Ciak, si mangia: buona la prima per “Il pizzaiolo” all’ex Mizar. È davvero amore a prima fetta

Ingredienti bio e teglia brevettata per una forma inconfondibile di pizza nel nuovo locale che ha debuttato in un'area riqualificata di Busto alla presenza del vicesindaco Manuela Maffioli. Si sbarca nel Varesotto anche con asporto e delivery, oltre che con ristorazione completa, e si guarda lontano

Manuela Maffioli e Francesco Siclari

Manuela Maffioli e Francesco Siclari

Il pizzaiolo” è approdato a Busto. Ha il volto sorridente e il completo scuro di Francesco Siclari. Il sapore è noto, è quello della pizza, nelle sue varianti: tonda e al trancio. Ma non solo, visto che negli oltre cento posti a sedere viene proposta ristorazione completa di qualità. Locale in uno degli spazi ex Mizar. Già luogo di lavoro, poi deserto, oggi centro per il commercio e i servizi, sempre più frequentato.

«Questo – riepiloga Francesco, 30 anni – è il nostro quarto locale». Possibile? «Sì, perché ho iniziato quando ero diciannovenne. Oggi lavorano con me circa 70 persone. Qui proporremo anche asporto e delivery, con prodotti provenienti dalla base di Mariano Comense. E ho progetti». Per esempio? «Guardo agli Emirati Arabi e all’Arabia Saudita. L’idea è sbarcare da quelle parti». Non ti preoccupa la differenza culturale? «Ne tengo conto. Ma quelli sono mercati in espansione. Bisogna considerarli. Lo stanno facendo grandi realtà della ristorazione. Dobbiamo farlo, con le dovute proporzioni, anche noi».
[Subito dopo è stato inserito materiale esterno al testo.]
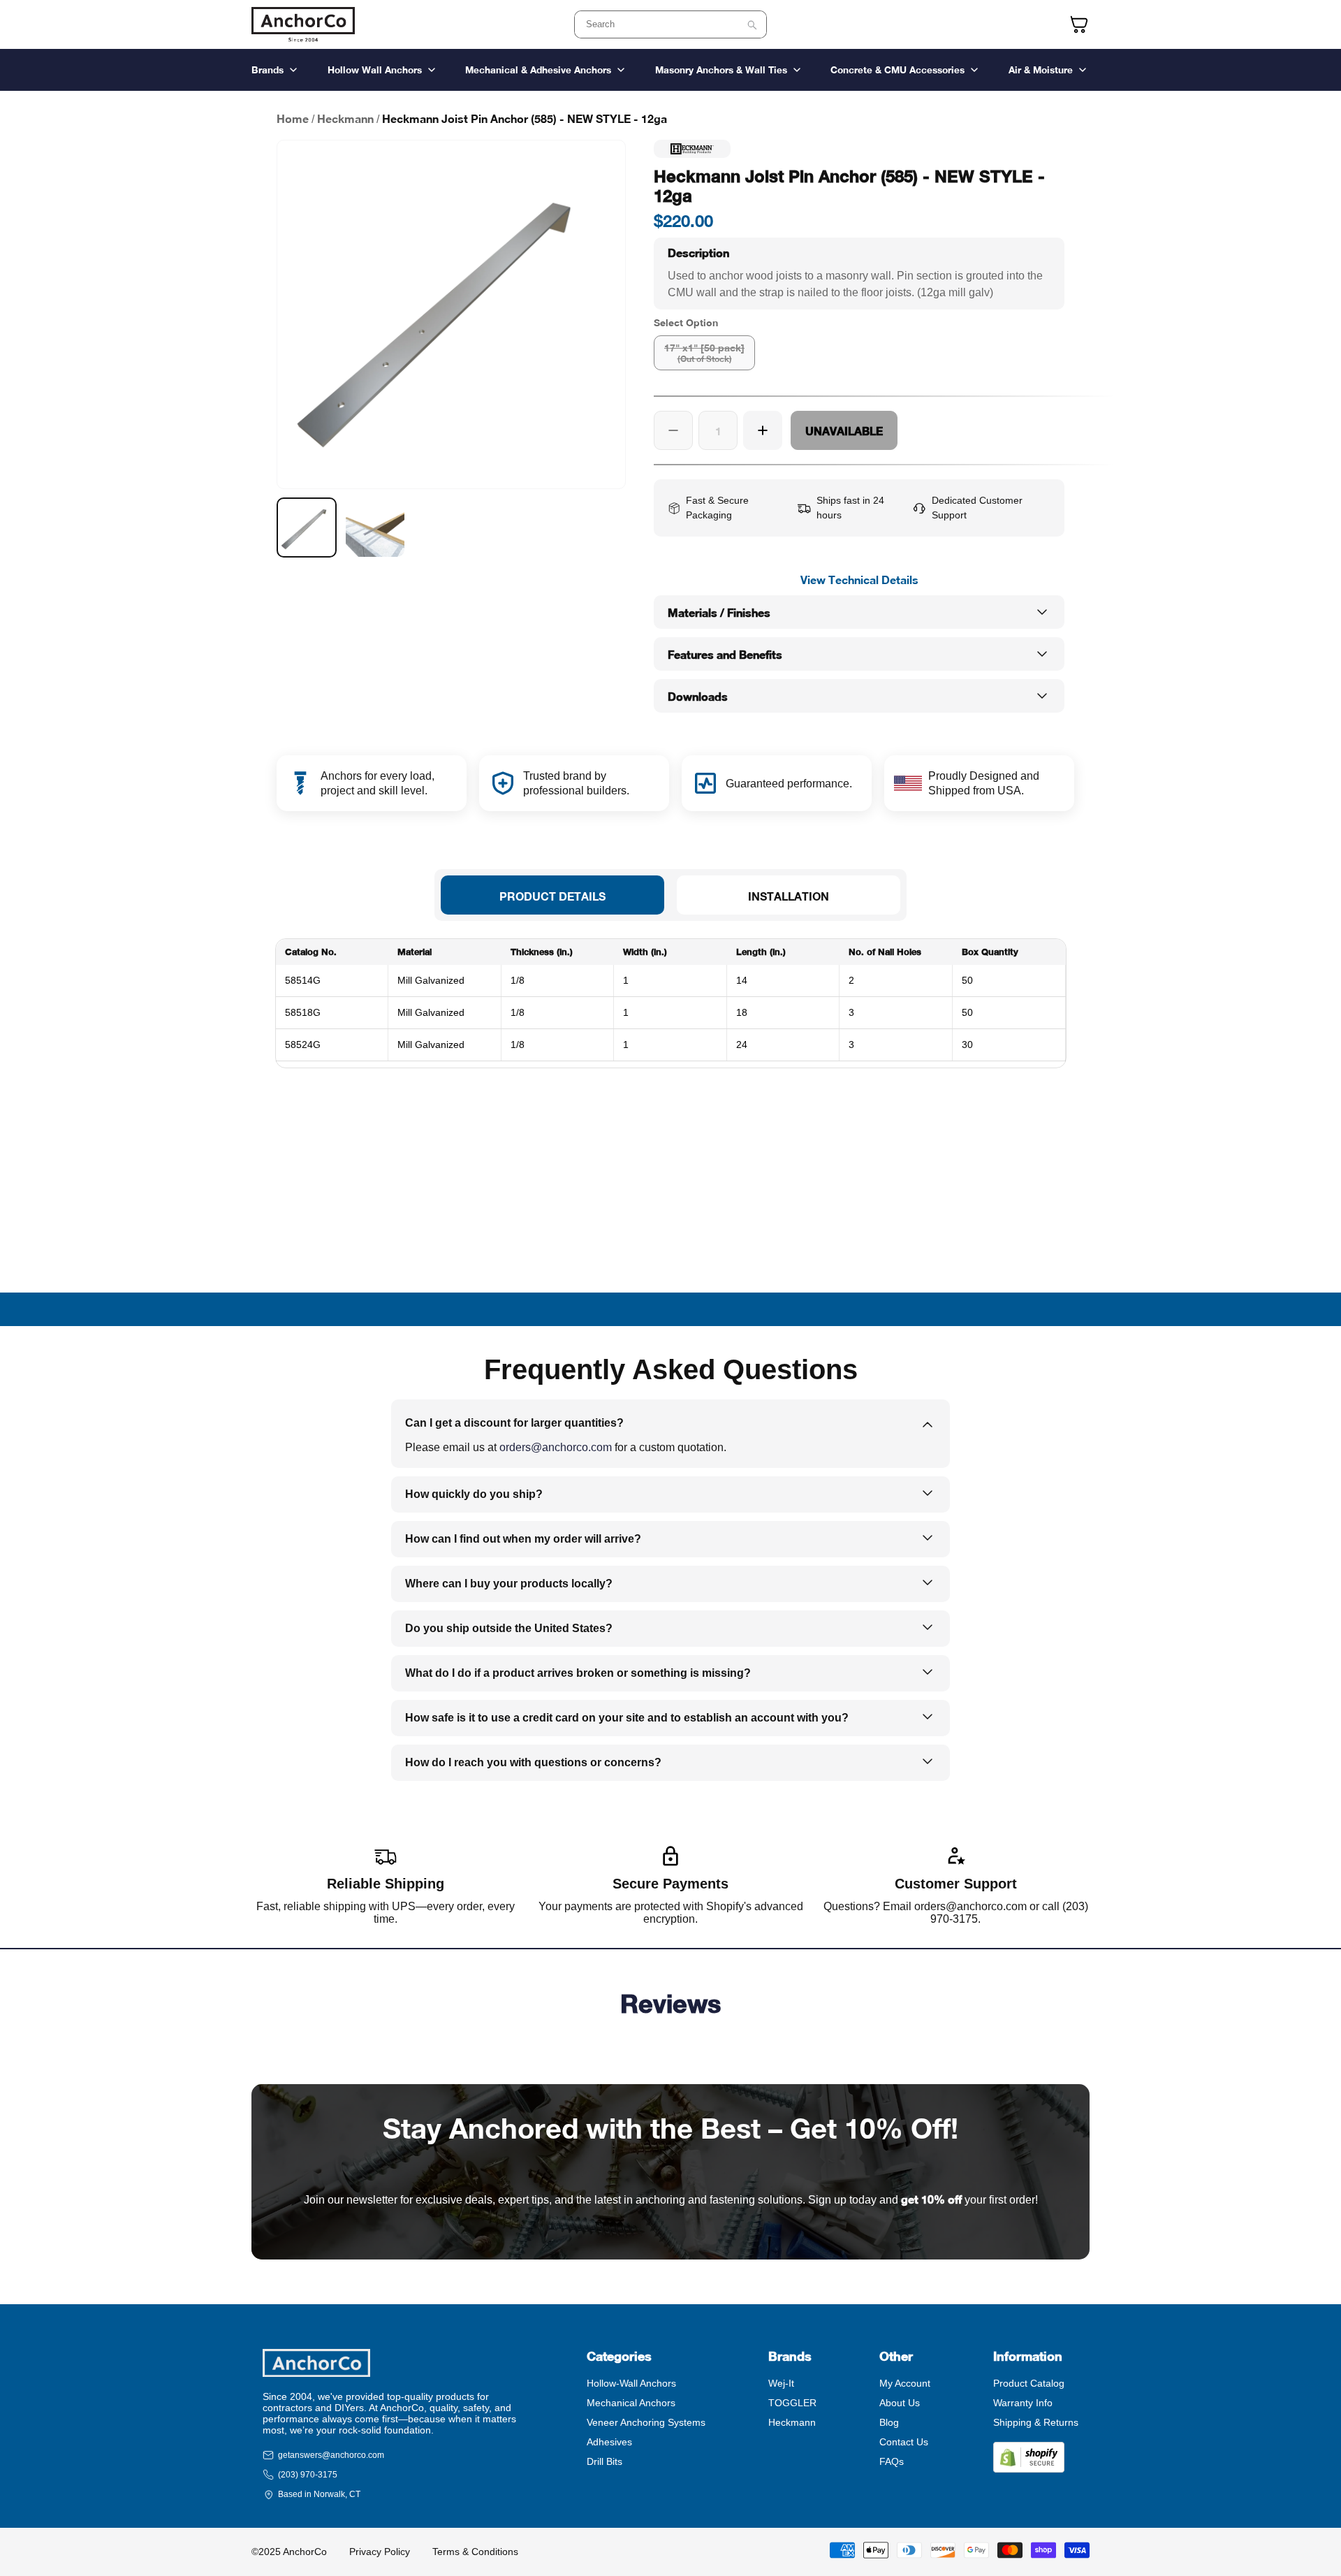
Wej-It (781, 2383)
“Il pizzaiolo” porta a Busto il suo marchio di fabbrica. Identikit: prodotti biologici e brevetto per una teglia in acciaio Inox con cui si sfornano pizze a forma di cuore. Di qui lo slogan: "Amore a prima fetta".
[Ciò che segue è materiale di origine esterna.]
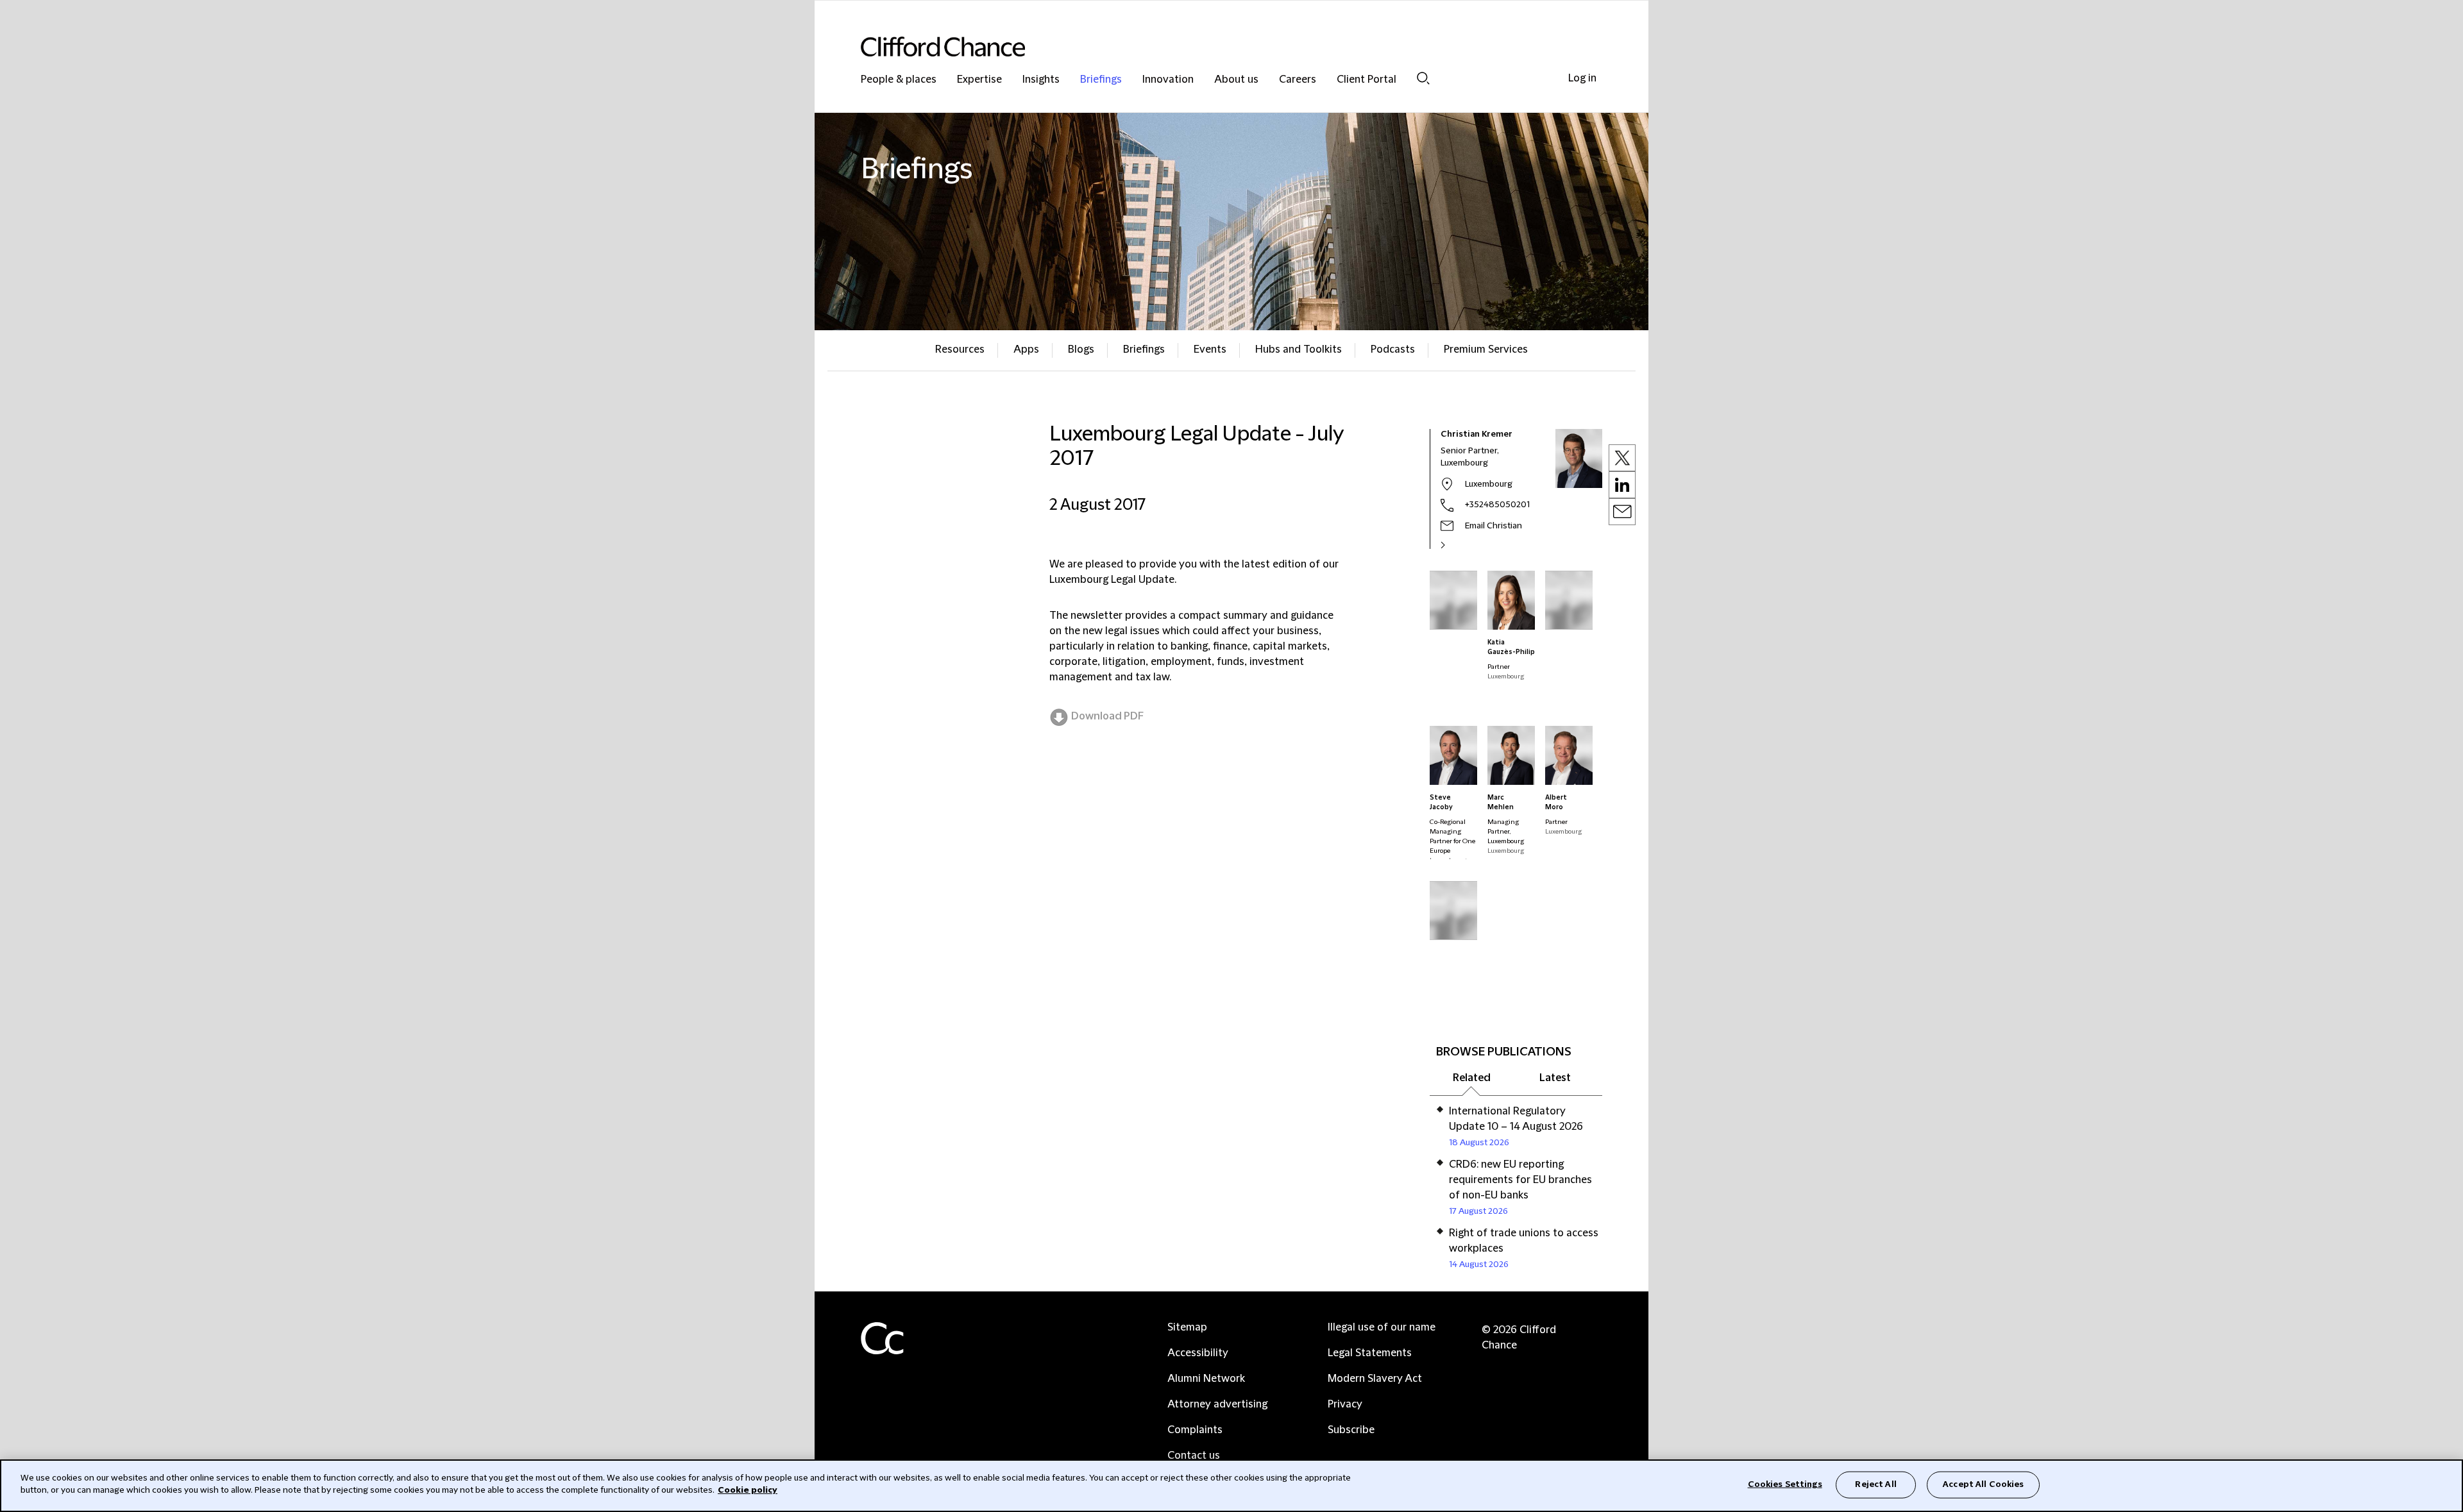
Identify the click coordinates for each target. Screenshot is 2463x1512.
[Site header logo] (1206, 46)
Battesimo con l’assessore e vicesindaco di Busto Arsizio, Manuela Maffioli: «Quando si apre un’attività in un luogo come l’area ex Mizar, sottratta al degrado, è sempre una vittoria. Si parla di recupero vero, di nuova vita. Per gli edifici e per le persone». A “Il pizzaiolo” si daranno da fare fra i 10 e i 15 lavoratori.

Palloncini, teglie roteanti, calici ai tavoli. Buon lavoro.